Just as swathes of Europeans consider their future in a post-Brexit UK, President Donald Trump could give US expats a good reason to stay in Britain by cutting their tax burden, according to research by the chartered accountants Bambridge Accountants.
The firm, which specialises in handling the tax affairs of US citizens living in Britain, predicts that 10-15 per cent of Britain’s 225,000 US expats would be impacted by the US President’s plan to scrap the Net Investment Income Tax, also known as the Medicare tax.

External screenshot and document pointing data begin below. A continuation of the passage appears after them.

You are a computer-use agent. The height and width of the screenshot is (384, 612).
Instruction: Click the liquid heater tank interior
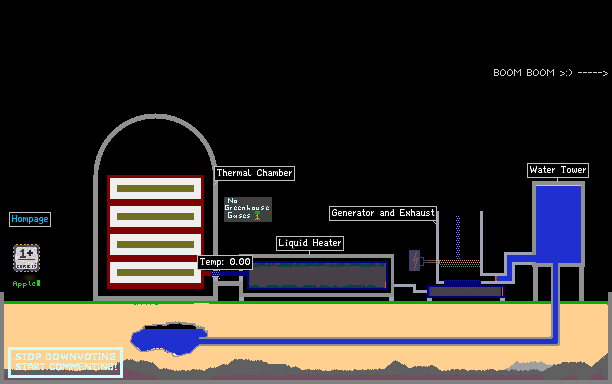(317, 275)
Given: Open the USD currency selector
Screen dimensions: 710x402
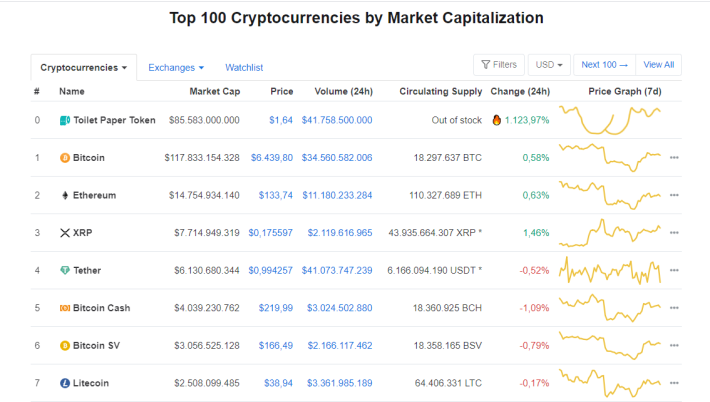Looking at the screenshot, I should point(549,65).
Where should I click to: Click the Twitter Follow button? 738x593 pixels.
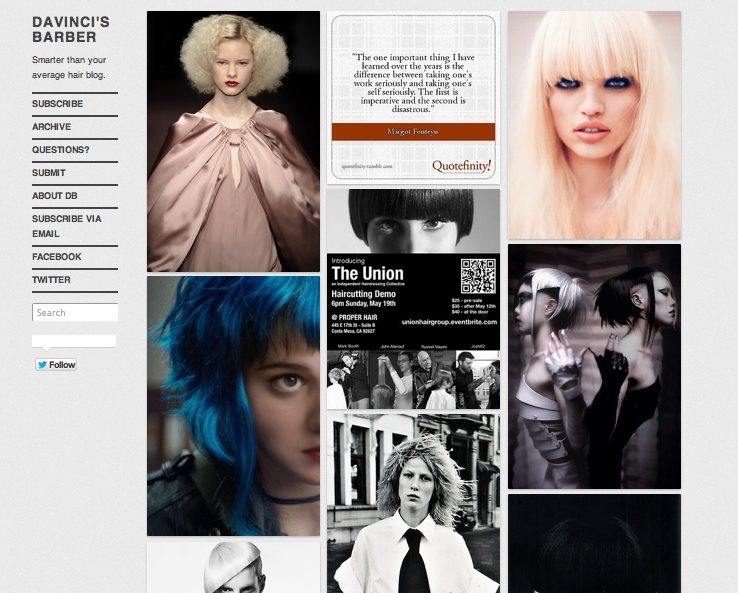pyautogui.click(x=56, y=365)
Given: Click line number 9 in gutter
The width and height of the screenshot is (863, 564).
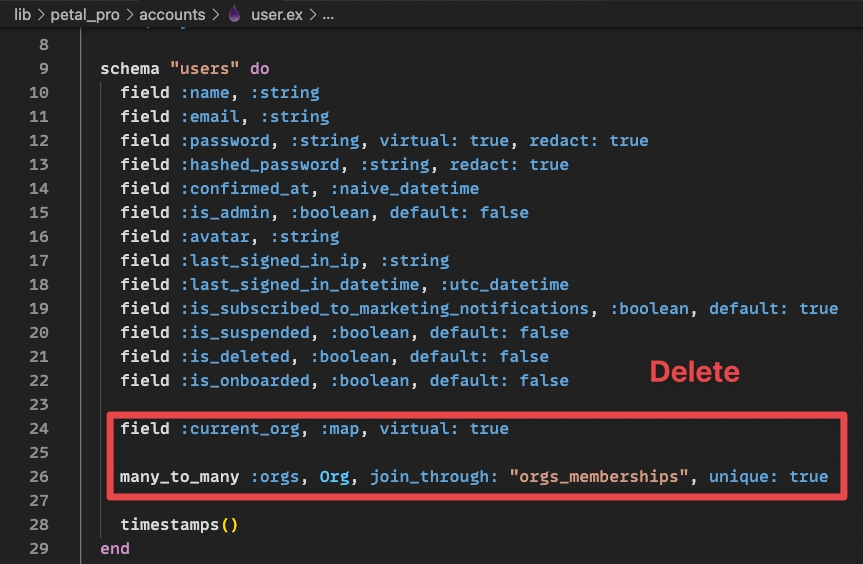Looking at the screenshot, I should [x=43, y=69].
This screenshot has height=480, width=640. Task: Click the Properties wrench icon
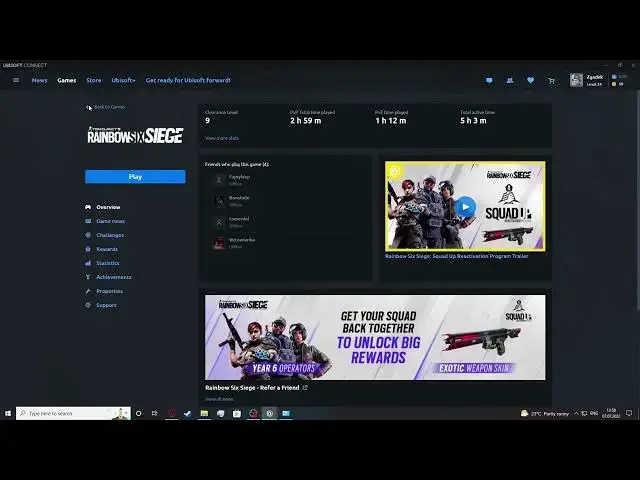(89, 291)
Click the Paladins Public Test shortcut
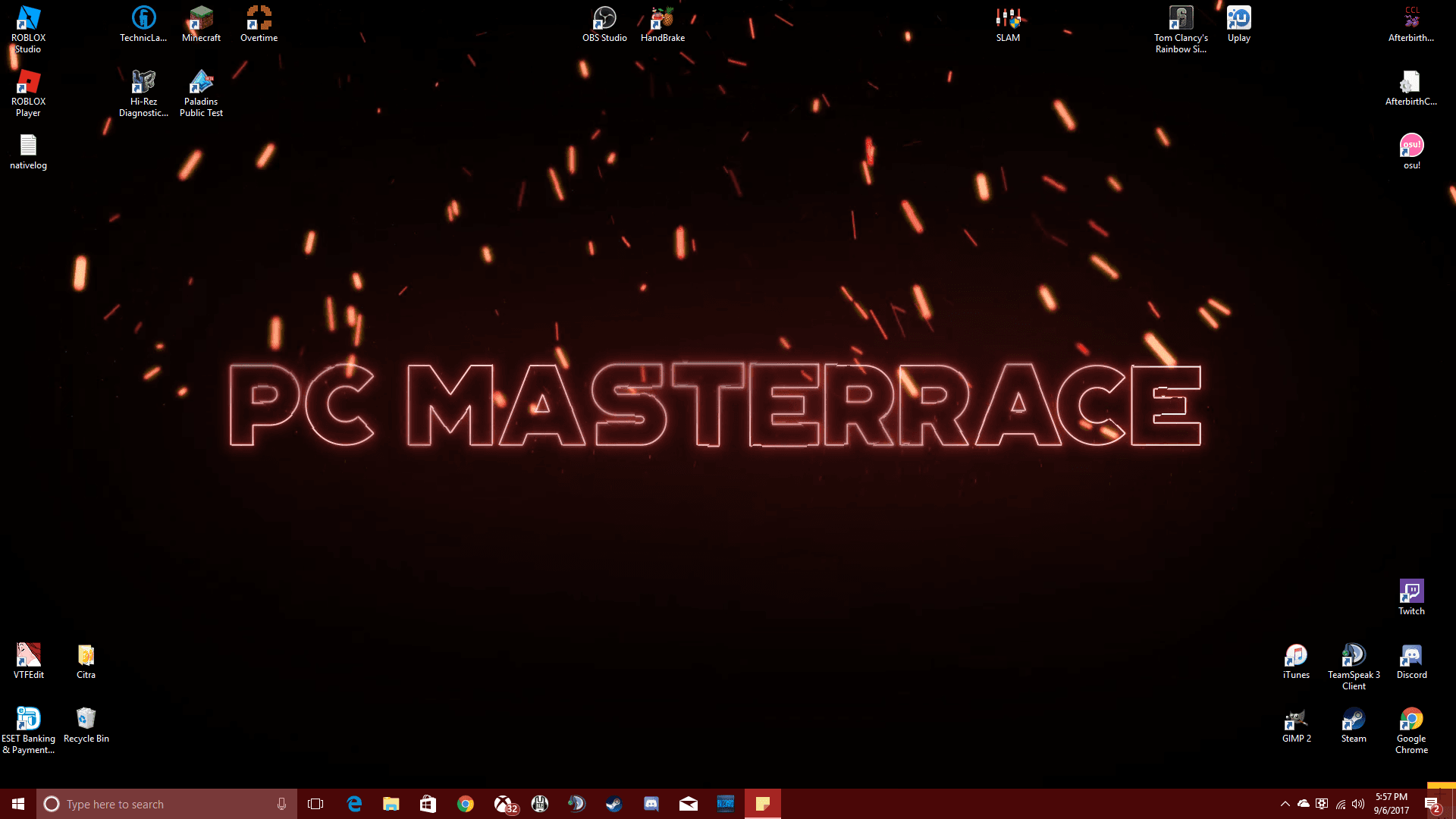This screenshot has width=1456, height=819. coord(201,83)
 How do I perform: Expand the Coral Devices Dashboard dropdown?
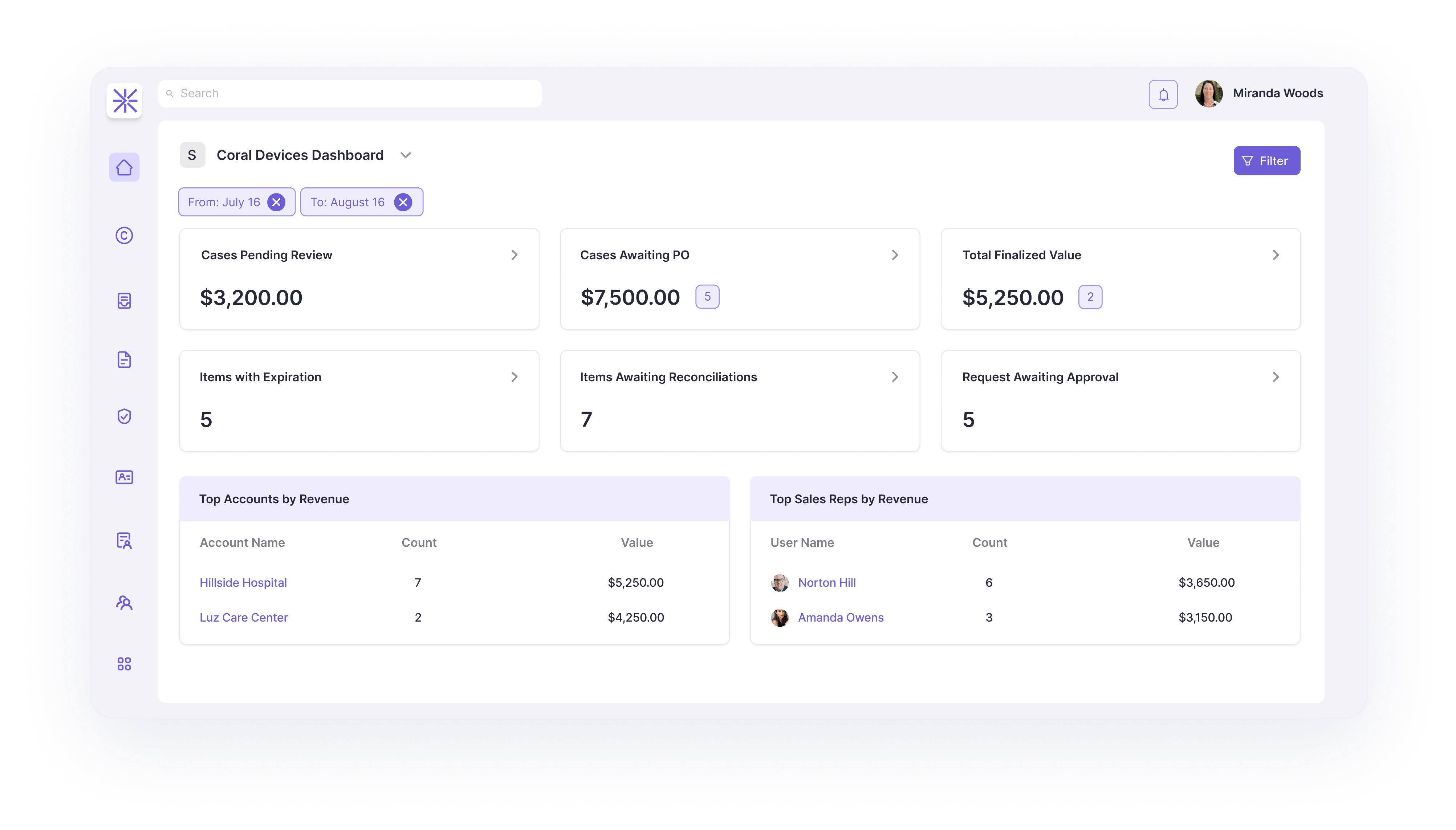(x=405, y=155)
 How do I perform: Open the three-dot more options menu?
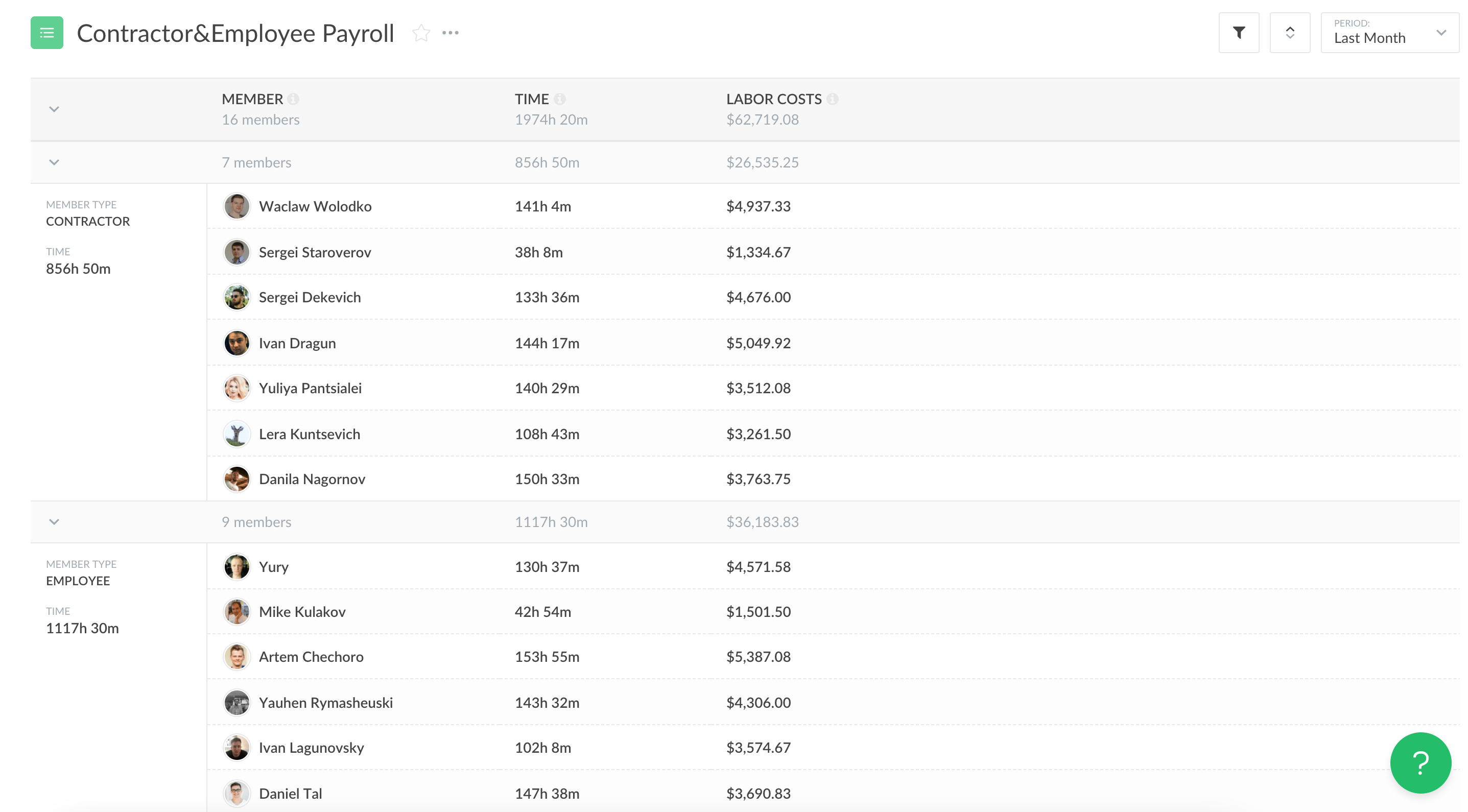[450, 33]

With the repeal of the tax likely to save wealthier US expats between $500 and $1000 each, up to an extra $34m (£26m) will be freed up for US high-fliers to pump back into the UK economy. London, as home to the UK’s highest concentration of wealthy American expats, would receive a disproportionately large boost from this windfall.
Since January 2013, high-earning US citizens have been subject to a 3.8 per cent surtax on investments when their net income is above $200,000 (for individuals) and $250,000 for married couples.
This additional charge is one of the main reasons some UK-based American expats end up having to pay US income tax in addition to UK tax, because US citizens cannot offset their UK tax credits against the additional tax charge.
The repeal of the Medicare tax is one of a raft of tax reforms announced by President Trump, which in typically understated style he has described as “the biggest in a generation.”
The plan was approved in May by the US House of Representatives but still needs the green light from the Senate before to become law.
Alistair Bambridge, senior partner at Bambridge Accountants, explains: “Tax cuts are a big priority for President Trump and while it’s unlikely he set out specifically to help Britain’s US expat community, they will emerge as big winners if the Senate gives this plan the nod.
“While the status of EU citizens in a post-Brexit Britain remains unclear, life for many in Britain’s US expat community could be about to get a little easier. The repeal of this surtax will spare thousands of Americans living here the bizarre and costly experience of having to pay income tax to both London and Washington.
“With most of the wealthiest US expats in Britain living and working in London, it’s likely the capital will receive the biggest windfall, both in tax dollar terms and in London’s improved prospects of retaining US high-fliers.”